La Bedeutung du symptôme : la fixation
Haris Raptis
Dans la 23ème Conférence de son Introduction à la psychanalyse, « Les voies de formation de symptômes », Freud traite du « rôle du fantasme dans la formation de symptômes ».1 À la différence de la 17ème Conférence, intitulée Der Sinn der Symptome (« Le sens des symptômes »), Jacques-Alain Miller a traduit le titre de la 23ème (Die Bedeutung der Symptome) par « La référence des symptômes », faisant écho à la distinction célèbre du logicien Gottlob Frege entre Sinn et Bedeutung2. Lacan se sert du binaire frégéen dans sa conférence à Genève pour établir la règle de partage entre le sens et la jouissance dans le symptôme : « Bedeutung est différent de Sinn, de l’effet de sens, et désigne le rapport au réel »3.
À la 23ème Conférence, Freud démontre que la référence du symptôme est le fantasme. Si l’«enveloppe formelle du symptôme »4 se réfère au Sinn du symptôme, à sa dimension sémantique, le noyau réel du symptôme pour Freud, sa Bedeutung, passe par le fantasme. Mais ce qui est frappant, c’est que le réel en jeu n’y est pas identifié au fantasme.

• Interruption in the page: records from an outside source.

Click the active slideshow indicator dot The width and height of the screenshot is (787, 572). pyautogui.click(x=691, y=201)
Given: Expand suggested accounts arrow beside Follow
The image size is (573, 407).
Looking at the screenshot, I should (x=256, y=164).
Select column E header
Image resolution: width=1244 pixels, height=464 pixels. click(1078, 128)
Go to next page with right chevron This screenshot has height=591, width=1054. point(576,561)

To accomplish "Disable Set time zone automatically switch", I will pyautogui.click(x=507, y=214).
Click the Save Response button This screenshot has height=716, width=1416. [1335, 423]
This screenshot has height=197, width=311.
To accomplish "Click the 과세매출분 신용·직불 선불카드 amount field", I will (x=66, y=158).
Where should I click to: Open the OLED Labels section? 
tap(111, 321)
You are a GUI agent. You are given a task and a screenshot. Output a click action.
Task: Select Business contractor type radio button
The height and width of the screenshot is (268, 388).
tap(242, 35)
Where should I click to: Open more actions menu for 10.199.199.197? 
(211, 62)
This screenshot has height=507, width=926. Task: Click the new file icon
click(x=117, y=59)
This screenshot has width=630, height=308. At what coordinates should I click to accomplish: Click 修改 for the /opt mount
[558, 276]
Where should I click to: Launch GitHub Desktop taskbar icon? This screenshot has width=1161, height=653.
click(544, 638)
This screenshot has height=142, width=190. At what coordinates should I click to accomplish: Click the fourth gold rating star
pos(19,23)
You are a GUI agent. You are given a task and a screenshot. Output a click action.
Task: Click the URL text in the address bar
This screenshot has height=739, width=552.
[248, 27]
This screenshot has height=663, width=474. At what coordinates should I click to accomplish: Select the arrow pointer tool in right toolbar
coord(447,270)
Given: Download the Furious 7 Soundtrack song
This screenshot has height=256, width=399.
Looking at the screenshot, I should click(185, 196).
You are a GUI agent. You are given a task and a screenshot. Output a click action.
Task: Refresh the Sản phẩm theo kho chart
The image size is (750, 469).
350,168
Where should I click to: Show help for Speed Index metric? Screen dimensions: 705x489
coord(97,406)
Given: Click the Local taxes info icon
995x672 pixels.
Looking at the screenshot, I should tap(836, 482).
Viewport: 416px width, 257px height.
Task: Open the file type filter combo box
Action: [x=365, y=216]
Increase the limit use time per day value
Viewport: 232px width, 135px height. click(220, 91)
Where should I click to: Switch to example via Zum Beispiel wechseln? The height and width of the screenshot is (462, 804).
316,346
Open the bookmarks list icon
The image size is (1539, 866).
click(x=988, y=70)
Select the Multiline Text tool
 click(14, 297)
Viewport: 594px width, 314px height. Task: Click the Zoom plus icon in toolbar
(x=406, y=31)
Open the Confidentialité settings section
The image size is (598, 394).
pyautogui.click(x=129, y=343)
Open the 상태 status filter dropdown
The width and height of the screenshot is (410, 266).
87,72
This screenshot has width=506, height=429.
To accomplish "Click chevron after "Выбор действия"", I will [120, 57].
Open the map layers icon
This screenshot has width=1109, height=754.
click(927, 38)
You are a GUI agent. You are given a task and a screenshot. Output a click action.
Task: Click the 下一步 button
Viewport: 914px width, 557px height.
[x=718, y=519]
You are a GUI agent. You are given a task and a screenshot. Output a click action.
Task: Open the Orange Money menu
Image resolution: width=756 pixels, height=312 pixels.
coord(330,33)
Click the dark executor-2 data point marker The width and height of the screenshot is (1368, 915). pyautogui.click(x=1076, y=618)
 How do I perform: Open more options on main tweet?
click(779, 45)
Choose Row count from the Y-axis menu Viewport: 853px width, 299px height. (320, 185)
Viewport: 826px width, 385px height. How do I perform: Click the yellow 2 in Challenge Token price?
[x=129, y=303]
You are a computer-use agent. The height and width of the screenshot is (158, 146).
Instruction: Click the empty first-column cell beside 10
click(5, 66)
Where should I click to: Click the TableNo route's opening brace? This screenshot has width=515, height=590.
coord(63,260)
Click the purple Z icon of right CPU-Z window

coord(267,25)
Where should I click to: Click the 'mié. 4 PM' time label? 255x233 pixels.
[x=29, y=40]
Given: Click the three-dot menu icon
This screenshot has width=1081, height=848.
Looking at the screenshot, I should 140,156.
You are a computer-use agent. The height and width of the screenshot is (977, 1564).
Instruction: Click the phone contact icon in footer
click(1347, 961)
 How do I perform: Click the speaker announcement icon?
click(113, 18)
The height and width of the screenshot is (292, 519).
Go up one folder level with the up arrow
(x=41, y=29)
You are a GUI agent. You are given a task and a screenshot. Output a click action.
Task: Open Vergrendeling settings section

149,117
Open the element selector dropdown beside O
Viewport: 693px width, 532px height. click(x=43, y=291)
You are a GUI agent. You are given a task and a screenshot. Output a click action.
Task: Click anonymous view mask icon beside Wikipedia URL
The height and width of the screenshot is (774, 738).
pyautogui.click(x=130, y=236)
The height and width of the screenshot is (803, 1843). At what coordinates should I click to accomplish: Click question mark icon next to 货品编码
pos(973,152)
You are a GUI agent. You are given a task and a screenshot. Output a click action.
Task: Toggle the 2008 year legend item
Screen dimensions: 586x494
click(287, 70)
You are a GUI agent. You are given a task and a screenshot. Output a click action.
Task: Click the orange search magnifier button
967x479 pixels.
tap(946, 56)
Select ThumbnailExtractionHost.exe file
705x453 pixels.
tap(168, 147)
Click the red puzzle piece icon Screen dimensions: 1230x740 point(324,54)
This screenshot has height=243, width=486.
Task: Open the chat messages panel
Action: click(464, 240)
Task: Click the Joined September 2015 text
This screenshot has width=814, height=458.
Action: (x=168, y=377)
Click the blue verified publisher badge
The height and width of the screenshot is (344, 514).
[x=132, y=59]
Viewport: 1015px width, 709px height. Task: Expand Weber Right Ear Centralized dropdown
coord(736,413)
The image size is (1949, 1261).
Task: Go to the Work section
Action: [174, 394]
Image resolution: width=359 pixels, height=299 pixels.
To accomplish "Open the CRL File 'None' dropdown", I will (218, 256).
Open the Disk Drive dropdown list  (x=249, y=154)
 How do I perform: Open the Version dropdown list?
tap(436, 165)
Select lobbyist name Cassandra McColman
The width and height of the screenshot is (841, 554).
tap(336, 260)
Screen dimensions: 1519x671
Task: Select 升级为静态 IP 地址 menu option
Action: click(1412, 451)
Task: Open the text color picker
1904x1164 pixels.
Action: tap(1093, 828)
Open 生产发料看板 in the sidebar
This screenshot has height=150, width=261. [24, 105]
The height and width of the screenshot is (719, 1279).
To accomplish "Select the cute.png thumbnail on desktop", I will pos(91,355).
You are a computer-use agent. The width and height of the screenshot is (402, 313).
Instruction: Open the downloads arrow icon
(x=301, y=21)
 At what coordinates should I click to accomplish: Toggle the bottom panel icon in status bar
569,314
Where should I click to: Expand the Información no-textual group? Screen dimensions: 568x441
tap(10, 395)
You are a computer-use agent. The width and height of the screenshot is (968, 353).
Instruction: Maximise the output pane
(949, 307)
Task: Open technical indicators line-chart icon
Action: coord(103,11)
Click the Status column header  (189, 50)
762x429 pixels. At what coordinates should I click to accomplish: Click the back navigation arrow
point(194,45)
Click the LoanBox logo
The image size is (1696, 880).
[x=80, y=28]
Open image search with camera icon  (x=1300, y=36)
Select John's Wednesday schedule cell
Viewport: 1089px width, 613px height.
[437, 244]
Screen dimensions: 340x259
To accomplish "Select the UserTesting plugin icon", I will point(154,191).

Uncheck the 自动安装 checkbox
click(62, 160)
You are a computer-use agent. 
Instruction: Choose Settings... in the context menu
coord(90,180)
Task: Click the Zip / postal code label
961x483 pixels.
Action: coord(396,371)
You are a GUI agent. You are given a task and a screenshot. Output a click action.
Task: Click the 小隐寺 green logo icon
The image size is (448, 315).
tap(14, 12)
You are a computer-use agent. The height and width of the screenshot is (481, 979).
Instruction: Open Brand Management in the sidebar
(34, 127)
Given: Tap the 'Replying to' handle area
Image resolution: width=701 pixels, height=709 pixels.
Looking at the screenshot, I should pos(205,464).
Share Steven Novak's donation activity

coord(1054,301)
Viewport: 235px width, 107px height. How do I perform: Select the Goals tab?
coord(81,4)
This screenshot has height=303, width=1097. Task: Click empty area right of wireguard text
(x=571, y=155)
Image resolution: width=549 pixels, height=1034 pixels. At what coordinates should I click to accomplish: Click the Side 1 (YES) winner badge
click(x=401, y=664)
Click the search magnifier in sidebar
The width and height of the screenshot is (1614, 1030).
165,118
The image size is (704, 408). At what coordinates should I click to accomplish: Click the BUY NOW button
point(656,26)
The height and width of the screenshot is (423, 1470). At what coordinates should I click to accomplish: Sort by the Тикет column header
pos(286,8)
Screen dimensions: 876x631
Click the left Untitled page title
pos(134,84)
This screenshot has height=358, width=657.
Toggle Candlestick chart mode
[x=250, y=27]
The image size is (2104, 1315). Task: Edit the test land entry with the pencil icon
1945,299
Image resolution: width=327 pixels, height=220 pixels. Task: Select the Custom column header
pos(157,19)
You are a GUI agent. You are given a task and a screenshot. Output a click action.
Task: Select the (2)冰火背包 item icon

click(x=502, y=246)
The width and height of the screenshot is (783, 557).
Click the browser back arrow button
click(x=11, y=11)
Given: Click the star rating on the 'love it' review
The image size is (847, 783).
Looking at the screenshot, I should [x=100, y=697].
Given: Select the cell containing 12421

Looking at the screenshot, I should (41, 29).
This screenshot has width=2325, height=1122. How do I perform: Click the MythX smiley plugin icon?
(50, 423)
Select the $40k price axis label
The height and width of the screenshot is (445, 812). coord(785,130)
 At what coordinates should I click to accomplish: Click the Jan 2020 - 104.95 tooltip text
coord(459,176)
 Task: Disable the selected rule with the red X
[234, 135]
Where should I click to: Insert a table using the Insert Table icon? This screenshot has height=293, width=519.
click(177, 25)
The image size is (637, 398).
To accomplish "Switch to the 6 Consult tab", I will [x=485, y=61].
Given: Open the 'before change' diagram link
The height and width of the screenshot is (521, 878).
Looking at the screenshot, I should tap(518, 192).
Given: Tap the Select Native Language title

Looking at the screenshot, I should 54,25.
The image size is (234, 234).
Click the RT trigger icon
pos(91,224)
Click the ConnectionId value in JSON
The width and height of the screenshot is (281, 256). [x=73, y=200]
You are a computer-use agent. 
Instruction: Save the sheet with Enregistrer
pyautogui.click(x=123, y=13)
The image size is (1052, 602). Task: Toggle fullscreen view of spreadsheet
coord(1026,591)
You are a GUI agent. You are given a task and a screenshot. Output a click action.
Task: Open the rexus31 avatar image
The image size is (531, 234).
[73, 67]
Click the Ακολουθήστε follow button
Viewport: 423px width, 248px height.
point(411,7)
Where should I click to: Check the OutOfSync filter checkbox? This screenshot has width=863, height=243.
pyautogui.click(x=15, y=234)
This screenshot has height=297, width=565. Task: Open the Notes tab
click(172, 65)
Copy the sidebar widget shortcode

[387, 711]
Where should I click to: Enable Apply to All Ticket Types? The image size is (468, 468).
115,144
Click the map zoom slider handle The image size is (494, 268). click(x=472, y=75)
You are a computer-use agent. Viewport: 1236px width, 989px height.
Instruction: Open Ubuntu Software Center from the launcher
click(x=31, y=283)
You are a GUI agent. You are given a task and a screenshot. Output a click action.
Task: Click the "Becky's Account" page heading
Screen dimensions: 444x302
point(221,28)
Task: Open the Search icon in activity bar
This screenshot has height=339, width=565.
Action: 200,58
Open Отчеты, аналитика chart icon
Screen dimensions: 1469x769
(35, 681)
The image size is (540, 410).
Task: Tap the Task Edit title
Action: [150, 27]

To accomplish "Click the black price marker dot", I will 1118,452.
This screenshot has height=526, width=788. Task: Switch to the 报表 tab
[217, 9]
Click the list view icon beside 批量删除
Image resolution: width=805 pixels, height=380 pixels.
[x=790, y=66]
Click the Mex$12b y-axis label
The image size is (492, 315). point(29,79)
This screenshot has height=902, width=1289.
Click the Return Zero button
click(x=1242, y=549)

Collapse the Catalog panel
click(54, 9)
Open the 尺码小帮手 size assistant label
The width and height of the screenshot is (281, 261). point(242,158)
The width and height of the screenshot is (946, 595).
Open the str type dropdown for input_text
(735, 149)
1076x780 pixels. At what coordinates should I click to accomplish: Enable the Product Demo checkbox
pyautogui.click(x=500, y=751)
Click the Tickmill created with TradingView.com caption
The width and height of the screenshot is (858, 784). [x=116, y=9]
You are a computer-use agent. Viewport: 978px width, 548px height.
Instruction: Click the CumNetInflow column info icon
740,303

Le fantasme serait plutôt un voile devant ce qui est au plus proche du réel, c’est-à-dire la fixation.
Pour Freud, il y a toujours un noyau de réel dans le fantasme, qu’il appelle «fixation», et qui est soustrait aux exigences de la réalité externe, à savoir au principe de réalité, comme aux exigences homéostatiques de la réalité interne impliquées par le principe de plaisir. Ainsi Freud est-il amené à poser une enclave de réel dans le fantasme qui perpétue la mémoire du traumatisme de la jouissance, et qu’il compare aux « réserves naturelles » : « Dans ces réserves, tout doit pousser et s’épanouir sans contrainte, tout, souligne Freud, même ce qui est inutile et nuisible »5.
« Situer le symptôme comme réel, dit Jacques-Alain Miller, c’est comprendre sous le terme “symptôme” à la fois “fantasme” et “fixation” »6. En fait, Freud pose que la formation de symptômes implique deux régressions : la régression au fantasme et, au-delà, la régression à la fixation. La libido freudienne rencontre dans la réalité la frustration (la Versagung) et, à partir de là, commence sa marche régressive vers le fantasme. Mais la régression de la libido vers le fantasme ne constitue, selon Freud, qu’une « étape intermédiaire ». La libido poursuit son trajet et, des fantasmes ayant subi un refoulement de la part du moi, et livrés maintenant à l’attraction de l’inconscient, elle « remonte jusqu’à leurs origines dans l’inconscient, jusqu’à ses propres points de fixation. »7
« Quand Lacan parlait du fantasme comme écran fondamental du réel, conclut Jacques-Alain Miller, il faisait référence à ce trajet. La notion de “traversée du fantasme” traduit l’idée selon laquelle on peut, par l’analyse, parcourir ce trajet à rebours pour extraire du fantasme son réel. »8
Références
1 Freud S., Introduction à la psychanalyse (1915-1917), traduit de l’allemand par S. Jankélévitch, Paris, Petite Bibliothèque Payot, 2015, 453. Traduction légèrement modifiée.
2 Miller J.-A., « Le Séminaire de Barcelone sur Die Wege der Symptombildung [Les chemins de la formation de symptôme] », Le symptôme-charlatan, Paris, Seuil, coll. « Le champ Freudien », 1998, 25.
3 Lacan J., « Conférence à Genève sur le symptôme » (4 oct. 1975), Le Bloc-notes de la psychanalyse no 5, 1985, 14.
4 Lacan J., De nos antécédents (1966), Écrits, Paris, Seuil, 1966, 66.
5 Freud S., Conférences d’introduction …, op. cit., ibidem.
6 Miller J.-A., « Le Séminaire de Barcelone … », op. cit., 51.
7 Freud S., Conférences d’introduction …, op. cit., 454.
8 Miller J.-A., « Le Séminaire de Barcelone … », op. cit., 50.